Op here, I've been nursing this thread since I do want material, but this is something I personally do not have a good response to beyond the fact that I do want 'normal' people in the Food Land, but the rest of the fauna is up in the air.
Going from the bottom to the top. my thoughts:
-Microbes, etc.. I had all that planned out from the start to be incredibly self-sustaining, aggressive, and both very dangerous and very useful to the outside world because in a way that's how this entire magical ecosystem runs on: organic material being assimilated into cute, thematic-appropriate, food. I thought you'd have Wizards or Alchemists, who'd keep terrariums of food-world matter and slowly feed it to study it's development.

-Insects, Ants at a picnic, I don't think I'd be able to include 'real' insects and have the system still work, they'd have to be candied or thematic-appropriate insects or just something else lest the whole place fall apart from being nibbled to death... Also food bugs might look pretty.

>Is the weather also only food based, or do they have normal weather conditions too? Are the clouds above this kingdom food based? What about the water sources? Does the kingdom have access to normal water, or do they sustain themselves solely on harvesting water from ingredients and the only natural liquids are alcohols, juices and other such beverages?

Yes. There is no 'normal' water: the entire weather system is thematically and magically orientated to encourage both the development, delicious'ness, and quality of the food, ergo: warm tea ponds, cool rivers of milk, hot lasagna swamps, etc.. Most places it doesn't rain, so much as it just keeps itself seasoned and humidified by it's own simmering.

>Yes. There is no 'normal' water: the entire weather system is thematically and magically orientated to encourage both the development, delicious'ness, and quality of the food, ergo: warm tea ponds, cool rivers of milk, hot lasagna swamps, etc.. Most places it doesn't rain, so much as it just keeps itself seasoned and humidified by it's own simmering.
I see. Then I can see a simple job for some folks to be just water collecting.
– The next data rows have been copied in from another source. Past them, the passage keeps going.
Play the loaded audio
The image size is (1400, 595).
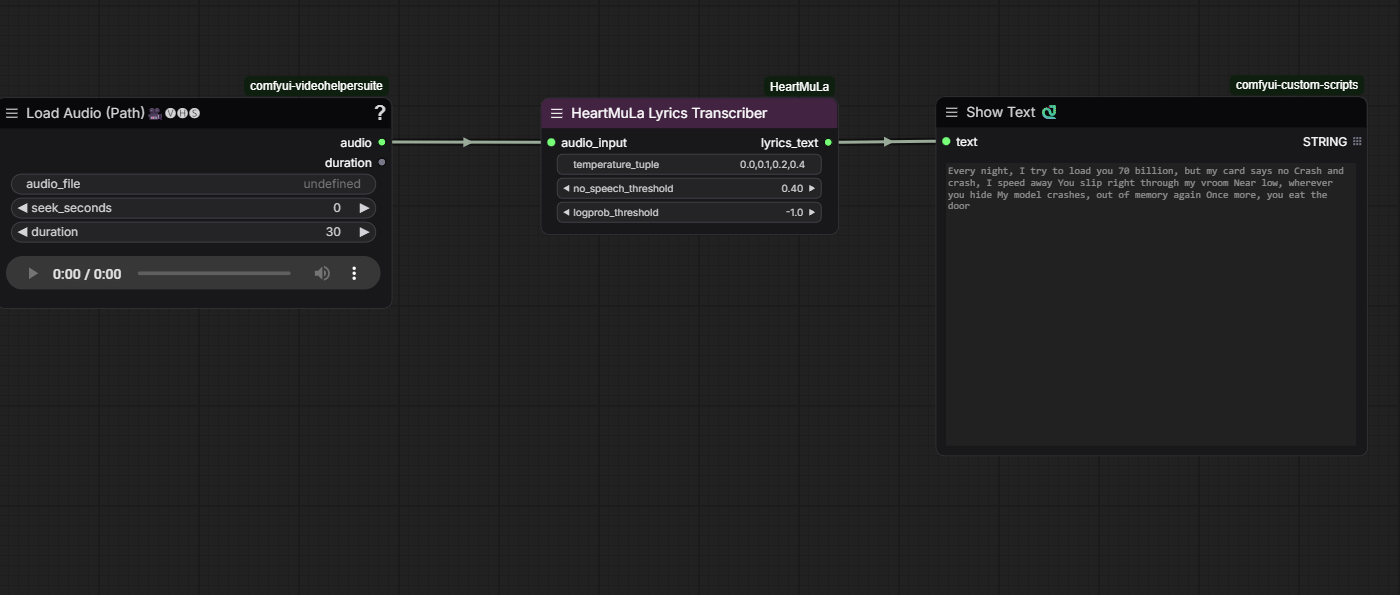pos(33,273)
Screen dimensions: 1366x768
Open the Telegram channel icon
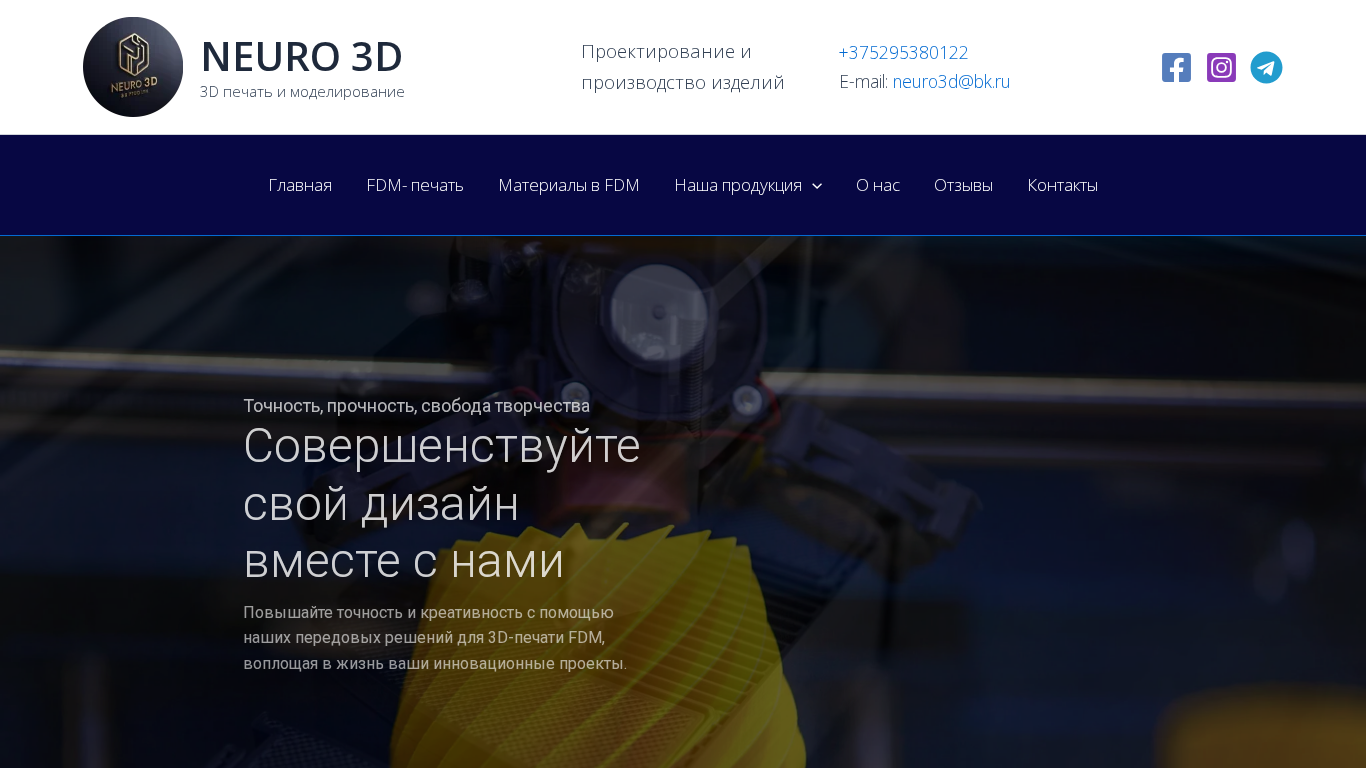coord(1266,68)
Whether it's harvesting it from plants, or setting up catchers to gather humidity from the broth and stew lakes, water could be a high commodity.

I don't have a whole lot of ideas for a food-based world, but here's some concept art from a (failed) game project I was part of years ago. Maybe it'll give you ideas.
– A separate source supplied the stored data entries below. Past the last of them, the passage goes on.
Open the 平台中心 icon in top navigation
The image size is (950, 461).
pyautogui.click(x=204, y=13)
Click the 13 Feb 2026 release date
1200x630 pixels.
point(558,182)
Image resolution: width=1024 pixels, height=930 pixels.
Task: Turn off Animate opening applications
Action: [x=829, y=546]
Here's the cinnamon desert, with licorice cacti and cinnamon roll tumbleweeds. The game was in the style of the Mexican Day of the Dead, to explain the sun's design.

The some licorice cacti were enemies, by the way. More of an obstacle since they were stationary and could only hurt you by surprise.

Here's the picture for when the player gets close, but not close enough for it to attack. Maybe you could use it as a base for a monster token or something.

They attacked by unraveling their licorice strands and whipping them in a circle. There was originally supposed to be a part of the game where all of the hostile licorice cacti were just the roots of an enormous licorice-themed boss, but we scrapped the idea early. I'd be happy enough if the idea gave you some inspiration, though.

Here's a candy ent, it's one of the enemies (or perhaps just a friendly NPC) in the candy cane forest. Most of the body/bark is a bunch of differently-colored pieces of taffy that kinda grow like scales, while the 'leaves' are cotton candy.

More setpieces from the game that you're free to cannibalize for your own, though they're mostly mexican-themed. We had a couple designs for what cacti were going to be, but settled on licorice.

Aaand that's it for food-based concept art, everything else was character design. Ignore the little dinosaur guy, he's just there to show the scale of the place.

A licorice hydra would be pretty sweet (hahahahaha) actually.

A segmented chocolate bar would also make a good golem.

what kinds of playable entities would inhabit the land?

Jell-O girls!

JELL-O GIRLS!

The antagonist should have something to do with rot

Have the villain be an intelligent species of mold/fungus. A hivemind that doesn't care about anything but spreading and eating.